-- Supplied entries follows --

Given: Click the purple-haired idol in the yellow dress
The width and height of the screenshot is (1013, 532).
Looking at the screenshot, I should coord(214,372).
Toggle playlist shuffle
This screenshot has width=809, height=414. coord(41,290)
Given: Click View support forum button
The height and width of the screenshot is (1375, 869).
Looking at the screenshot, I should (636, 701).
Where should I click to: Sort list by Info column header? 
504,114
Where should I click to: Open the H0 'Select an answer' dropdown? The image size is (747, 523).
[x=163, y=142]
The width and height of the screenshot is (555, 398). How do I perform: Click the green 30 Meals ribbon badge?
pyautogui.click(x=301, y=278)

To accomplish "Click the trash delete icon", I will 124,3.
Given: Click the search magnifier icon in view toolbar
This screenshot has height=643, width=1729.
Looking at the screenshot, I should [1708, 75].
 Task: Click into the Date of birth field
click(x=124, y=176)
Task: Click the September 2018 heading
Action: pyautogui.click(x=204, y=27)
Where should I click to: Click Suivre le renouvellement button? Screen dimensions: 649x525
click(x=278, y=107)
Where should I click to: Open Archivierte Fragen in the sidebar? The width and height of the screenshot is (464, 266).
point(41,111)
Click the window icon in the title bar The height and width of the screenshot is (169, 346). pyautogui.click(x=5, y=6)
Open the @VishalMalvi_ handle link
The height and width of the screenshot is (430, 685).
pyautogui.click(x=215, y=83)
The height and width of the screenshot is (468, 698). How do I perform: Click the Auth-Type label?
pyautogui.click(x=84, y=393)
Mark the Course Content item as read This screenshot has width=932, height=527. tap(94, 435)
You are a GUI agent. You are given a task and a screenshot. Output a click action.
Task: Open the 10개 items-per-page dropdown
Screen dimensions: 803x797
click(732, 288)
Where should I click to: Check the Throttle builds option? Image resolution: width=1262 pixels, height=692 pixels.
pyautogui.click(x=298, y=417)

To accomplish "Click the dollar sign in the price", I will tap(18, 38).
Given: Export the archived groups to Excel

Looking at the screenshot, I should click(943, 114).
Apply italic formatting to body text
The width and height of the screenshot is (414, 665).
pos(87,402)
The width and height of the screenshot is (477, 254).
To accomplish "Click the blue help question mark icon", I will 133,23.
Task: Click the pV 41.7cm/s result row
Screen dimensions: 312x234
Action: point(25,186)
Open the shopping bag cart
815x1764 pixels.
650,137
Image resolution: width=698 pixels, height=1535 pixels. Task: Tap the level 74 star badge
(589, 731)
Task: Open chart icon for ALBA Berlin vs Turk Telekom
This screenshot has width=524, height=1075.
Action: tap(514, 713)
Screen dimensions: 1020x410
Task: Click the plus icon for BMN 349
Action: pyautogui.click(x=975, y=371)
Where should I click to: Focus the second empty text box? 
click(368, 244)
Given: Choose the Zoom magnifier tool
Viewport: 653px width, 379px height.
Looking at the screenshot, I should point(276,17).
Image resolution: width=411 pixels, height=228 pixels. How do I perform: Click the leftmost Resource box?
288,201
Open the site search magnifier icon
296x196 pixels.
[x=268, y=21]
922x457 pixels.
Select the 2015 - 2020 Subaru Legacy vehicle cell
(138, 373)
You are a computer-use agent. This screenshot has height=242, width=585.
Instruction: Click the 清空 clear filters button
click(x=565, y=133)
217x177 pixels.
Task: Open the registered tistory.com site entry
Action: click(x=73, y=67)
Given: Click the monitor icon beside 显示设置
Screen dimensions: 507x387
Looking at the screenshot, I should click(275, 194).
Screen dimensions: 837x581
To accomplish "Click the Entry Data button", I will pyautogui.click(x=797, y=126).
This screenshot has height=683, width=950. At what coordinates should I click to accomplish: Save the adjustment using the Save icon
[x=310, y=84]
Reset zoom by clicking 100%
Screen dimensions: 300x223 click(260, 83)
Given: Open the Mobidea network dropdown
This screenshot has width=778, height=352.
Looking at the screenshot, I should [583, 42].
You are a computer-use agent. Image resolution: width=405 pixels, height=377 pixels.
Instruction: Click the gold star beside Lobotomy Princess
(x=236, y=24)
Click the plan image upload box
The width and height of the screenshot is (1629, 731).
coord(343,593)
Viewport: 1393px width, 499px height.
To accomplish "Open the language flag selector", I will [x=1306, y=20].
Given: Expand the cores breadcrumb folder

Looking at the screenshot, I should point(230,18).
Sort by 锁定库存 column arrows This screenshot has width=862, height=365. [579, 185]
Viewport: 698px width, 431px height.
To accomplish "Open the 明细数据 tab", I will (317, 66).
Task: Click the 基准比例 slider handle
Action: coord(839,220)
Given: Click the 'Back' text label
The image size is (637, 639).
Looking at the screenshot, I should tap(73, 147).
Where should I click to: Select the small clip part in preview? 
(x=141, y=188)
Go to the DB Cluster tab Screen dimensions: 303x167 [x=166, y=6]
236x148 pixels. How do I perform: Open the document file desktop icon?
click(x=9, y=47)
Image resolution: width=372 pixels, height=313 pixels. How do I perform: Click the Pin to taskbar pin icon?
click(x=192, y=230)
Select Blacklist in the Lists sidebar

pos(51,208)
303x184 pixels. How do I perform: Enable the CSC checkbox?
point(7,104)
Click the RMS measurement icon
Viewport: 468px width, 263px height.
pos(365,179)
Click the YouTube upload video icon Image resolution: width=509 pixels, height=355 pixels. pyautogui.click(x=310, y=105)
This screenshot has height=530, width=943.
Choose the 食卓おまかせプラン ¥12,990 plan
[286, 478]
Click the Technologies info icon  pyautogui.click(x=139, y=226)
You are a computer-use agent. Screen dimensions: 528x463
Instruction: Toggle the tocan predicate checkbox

-- Supplied entries concluded --

Exercise prompt | Set down each line of the material above without a single alteration.

Answer to this problem |
Given: Click the purple-haired idol in the yellow dress
The width and height of the screenshot is (1013, 532).
Looking at the screenshot, I should coord(214,372).
Toggle playlist shuffle
This screenshot has width=809, height=414. coord(41,290)
Given: Click View support forum button
The height and width of the screenshot is (1375, 869).
Looking at the screenshot, I should (636, 701).
Where should I click to: Sort list by Info column header? 
504,114
Where should I click to: Open the H0 'Select an answer' dropdown? The image size is (747, 523).
[x=163, y=142]
The width and height of the screenshot is (555, 398). How do I perform: Click the green 30 Meals ribbon badge?
pyautogui.click(x=301, y=278)

To accomplish "Click the trash delete icon", I will 124,3.
Given: Click the search magnifier icon in view toolbar
This screenshot has height=643, width=1729.
Looking at the screenshot, I should [1708, 75].
 Task: Click into the Date of birth field
click(x=124, y=176)
Task: Click the September 2018 heading
Action: pyautogui.click(x=204, y=27)
Where should I click to: Click Suivre le renouvellement button? Screen dimensions: 649x525
click(x=278, y=107)
Where should I click to: Open Archivierte Fragen in the sidebar? The width and height of the screenshot is (464, 266).
point(41,111)
Click the window icon in the title bar The height and width of the screenshot is (169, 346). pyautogui.click(x=5, y=6)
Open the @VishalMalvi_ handle link
The height and width of the screenshot is (430, 685).
pyautogui.click(x=215, y=83)
The height and width of the screenshot is (468, 698). How do I perform: Click the Auth-Type label?
pyautogui.click(x=84, y=393)
Mark the Course Content item as read This screenshot has width=932, height=527. tap(94, 435)
You are a GUI agent. You are given a task and a screenshot. Output a click action.
Task: Open the 10개 items-per-page dropdown
Screen dimensions: 803x797
click(732, 288)
Where should I click to: Check the Throttle builds option? Image resolution: width=1262 pixels, height=692 pixels.
pyautogui.click(x=298, y=417)

To accomplish "Click the dollar sign in the price", I will tap(18, 38).
Given: Export the archived groups to Excel

Looking at the screenshot, I should click(943, 114).
Apply italic formatting to body text
The width and height of the screenshot is (414, 665).
pos(87,402)
The width and height of the screenshot is (477, 254).
To accomplish "Click the blue help question mark icon", I will 133,23.
Task: Click the pV 41.7cm/s result row
Screen dimensions: 312x234
Action: point(25,186)
Open the shopping bag cart
815x1764 pixels.
650,137
Image resolution: width=698 pixels, height=1535 pixels. Task: Tap the level 74 star badge
(589, 731)
Task: Open chart icon for ALBA Berlin vs Turk Telekom
This screenshot has width=524, height=1075.
Action: tap(514, 713)
Screen dimensions: 1020x410
Task: Click the plus icon for BMN 349
Action: pyautogui.click(x=975, y=371)
Where should I click to: Focus the second empty text box? 
click(368, 244)
Given: Choose the Zoom magnifier tool
Viewport: 653px width, 379px height.
Looking at the screenshot, I should point(276,17).
Image resolution: width=411 pixels, height=228 pixels. How do I perform: Click the leftmost Resource box?
288,201
Open the site search magnifier icon
296x196 pixels.
[x=268, y=21]
922x457 pixels.
Select the 2015 - 2020 Subaru Legacy vehicle cell
(138, 373)
You are a computer-use agent. This screenshot has height=242, width=585.
Instruction: Click the 清空 clear filters button
click(x=565, y=133)
217x177 pixels.
Task: Open the registered tistory.com site entry
Action: click(x=73, y=67)
Given: Click the monitor icon beside 显示设置
Screen dimensions: 507x387
Looking at the screenshot, I should click(275, 194).
Screen dimensions: 837x581
To accomplish "Click the Entry Data button", I will pyautogui.click(x=797, y=126).
This screenshot has height=683, width=950. At what coordinates should I click to accomplish: Save the adjustment using the Save icon
[x=310, y=84]
Reset zoom by clicking 100%
Screen dimensions: 300x223 click(260, 83)
Given: Open the Mobidea network dropdown
This screenshot has width=778, height=352.
Looking at the screenshot, I should [583, 42].
You are a computer-use agent. Image resolution: width=405 pixels, height=377 pixels.
Instruction: Click the gold star beside Lobotomy Princess
(x=236, y=24)
Click the plan image upload box
The width and height of the screenshot is (1629, 731).
coord(343,593)
Viewport: 1393px width, 499px height.
To accomplish "Open the language flag selector", I will [x=1306, y=20].
Given: Expand the cores breadcrumb folder

Looking at the screenshot, I should point(230,18).
Sort by 锁定库存 column arrows This screenshot has width=862, height=365. [579, 185]
Viewport: 698px width, 431px height.
To accomplish "Open the 明细数据 tab", I will (317, 66).
Task: Click the 基准比例 slider handle
Action: coord(839,220)
Given: Click the 'Back' text label
The image size is (637, 639).
Looking at the screenshot, I should tap(73, 147).
Where should I click to: Select the small clip part in preview? 
(x=141, y=188)
Go to the DB Cluster tab Screen dimensions: 303x167 [x=166, y=6]
236x148 pixels. How do I perform: Open the document file desktop icon?
click(x=9, y=47)
Image resolution: width=372 pixels, height=313 pixels. How do I perform: Click the Pin to taskbar pin icon?
click(x=192, y=230)
Select Blacklist in the Lists sidebar

pos(51,208)
303x184 pixels. How do I perform: Enable the CSC checkbox?
point(7,104)
Click the RMS measurement icon
Viewport: 468px width, 263px height.
pos(365,179)
Click the YouTube upload video icon Image resolution: width=509 pixels, height=355 pixels. pyautogui.click(x=310, y=105)
This screenshot has height=530, width=943.
Choose the 食卓おまかせプラン ¥12,990 plan
[286, 478]
Click the Technologies info icon  pyautogui.click(x=139, y=226)
You are a computer-use agent. Screen dimensions: 528x463
Instruction: Toggle the tocan predicate checkbox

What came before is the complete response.